If we have a fast-changing bacteria, say 100 alleged "mutational events" per day, would 4 billion years be long enough to see some unused code get filtered out?
We have a bug problem here.
As I mentioned earlier, it is possible for extra DNA to be a drain on a bug, in certain high risk and tricky environments. However, in a vast majority of cases that extra energy would not be a factor in survival.
However, in lab bugs it won't happen since there is no competition, just plenty of food and great growing conditions.
Probably not, no, since organisms have more of a vested interest in making sure they faithfully copy their DNA (which necessitates accurately copying even the "fluff", since it can't "tell" the difference), than they do in error-prone "snippage" which under most circumstances provides a very negligible advantage.

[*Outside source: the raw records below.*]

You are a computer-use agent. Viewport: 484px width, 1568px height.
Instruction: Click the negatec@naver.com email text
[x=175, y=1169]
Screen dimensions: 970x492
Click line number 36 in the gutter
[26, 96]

In short, the risks of "losing" parts of the DNA outweigh the possible benefits, so organisms have an evolutionary incentive to maximize their reliable DNA preservation and copying (even when that includes copying garbage as well as the critical genes).
Short form: Yeah, there may be a *slight* evolutionary pressure to "clean" the genome, but there are *other*, *stronger* evolutionary pressures to leave a working genome alone and intact as much as possible.

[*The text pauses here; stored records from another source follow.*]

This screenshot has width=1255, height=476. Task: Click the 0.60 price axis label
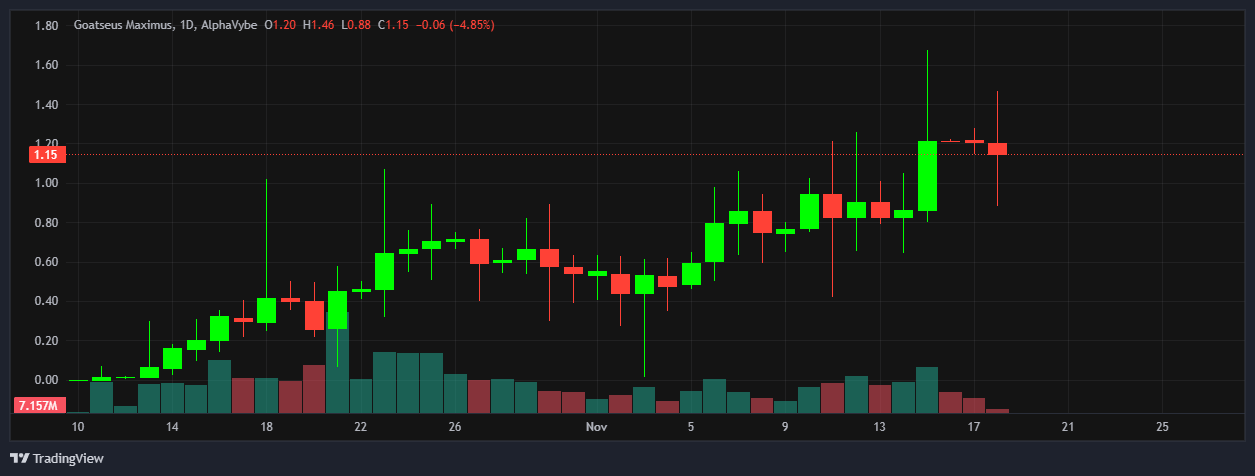click(x=46, y=262)
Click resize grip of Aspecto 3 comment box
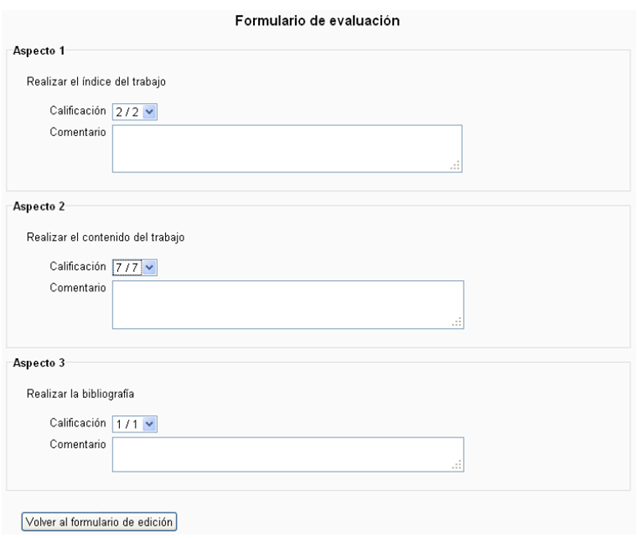This screenshot has height=538, width=637. 457,463
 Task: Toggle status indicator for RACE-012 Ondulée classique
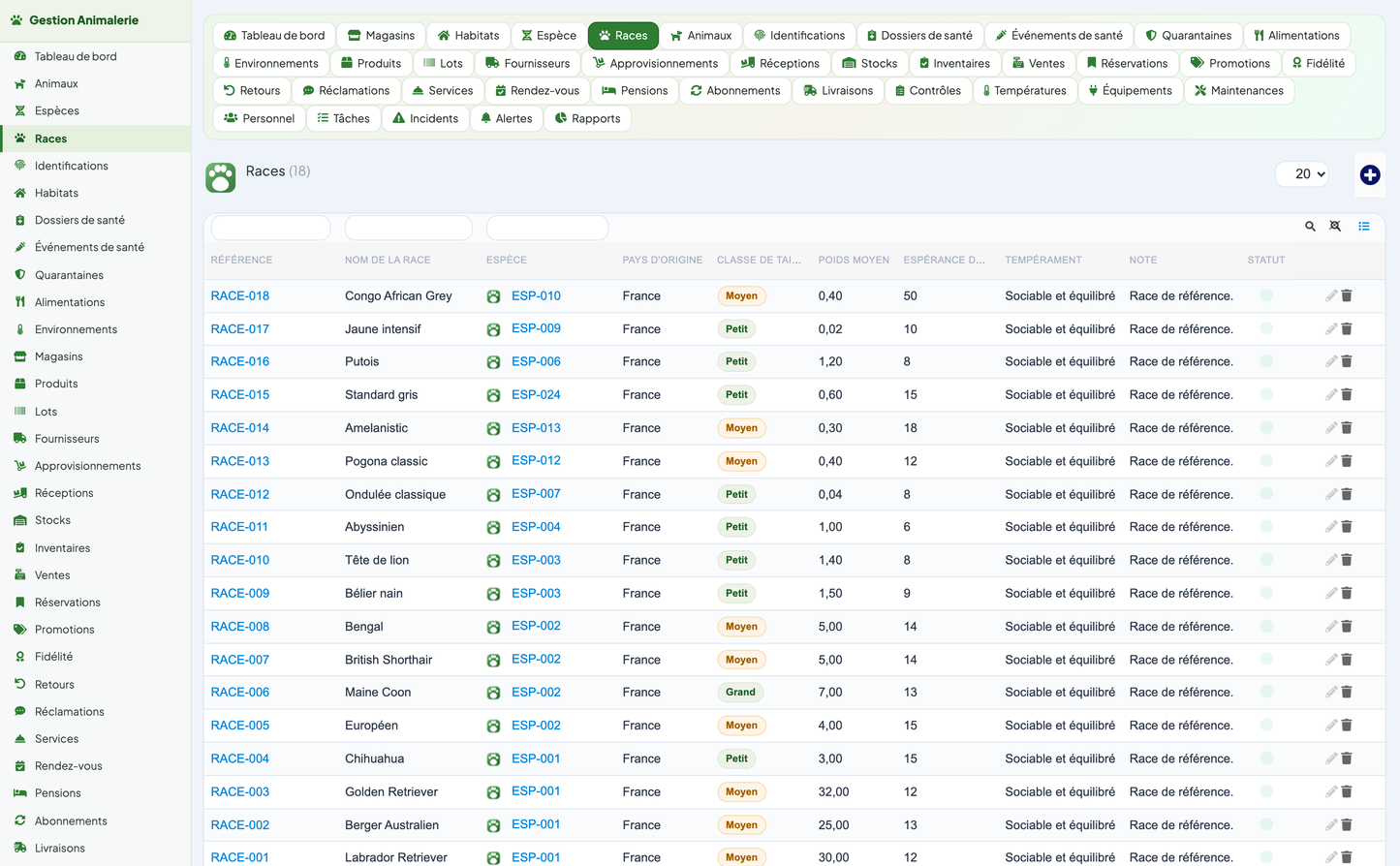[1266, 494]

Furthermore, while some junk DNA will (and does) drop out by "lucky" random mutation, more keeps getting made via other random mutation, so there will be no long-term trend towards "genome cleaning".
If the code really is completely unused, and the genetics are rapidly changing, you might expect it to get lost in the shuffle, yes. But DNA that isn't out-and-out harmful is hard to get rid of, and there's always some new "junk DNA" to take the place of the old stuff. Junk DNA just doesn't put a high enough cost on the cell for it to be selected out quickly. At least, that's one possible explanation. I haven't studied it, so I couldn't tell you for sure.

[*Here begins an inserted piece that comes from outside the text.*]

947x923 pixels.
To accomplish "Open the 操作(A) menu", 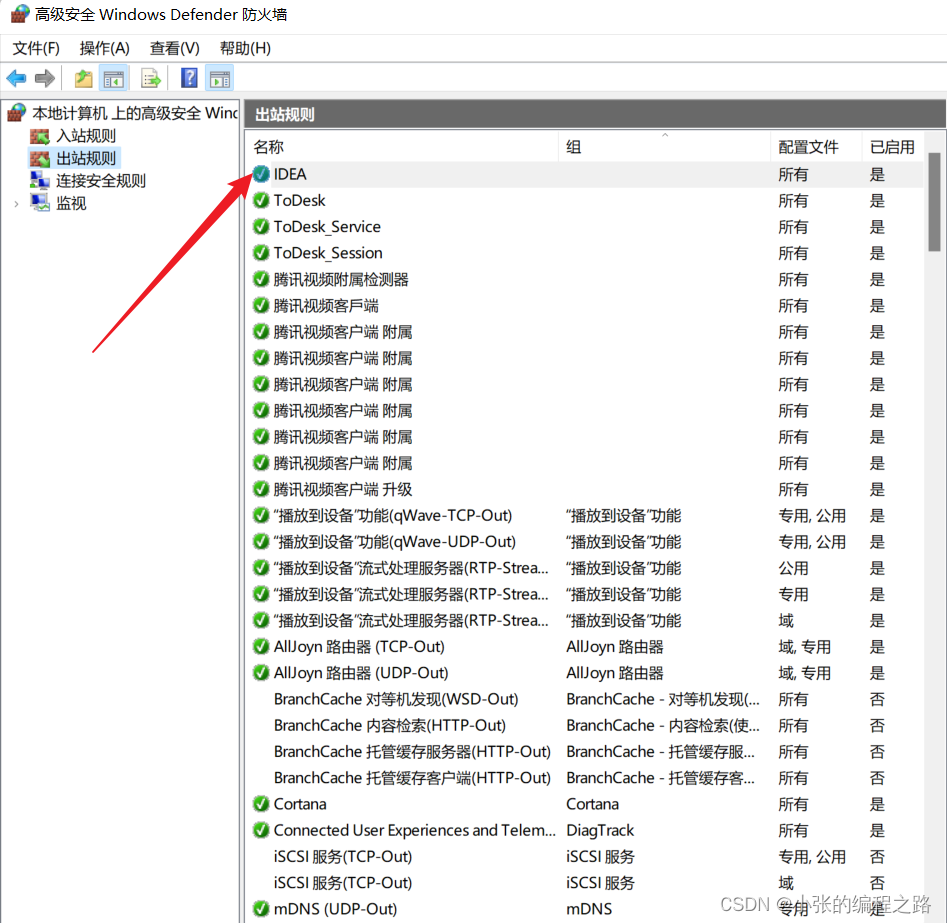I will click(104, 48).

There are more ways for junk DNA to get into a cell than for it to be lost. For instance, some viruses will pick up other bacterial DNA instead of virus DNA by accident before leaving a host cell; when they attach to some other cell, instead of infecting it with viral DNA, they add in part of the DNA from the cell they just left. There's all sorts of crazy ways for bacteria to pick up junk DNA (or useful DNA).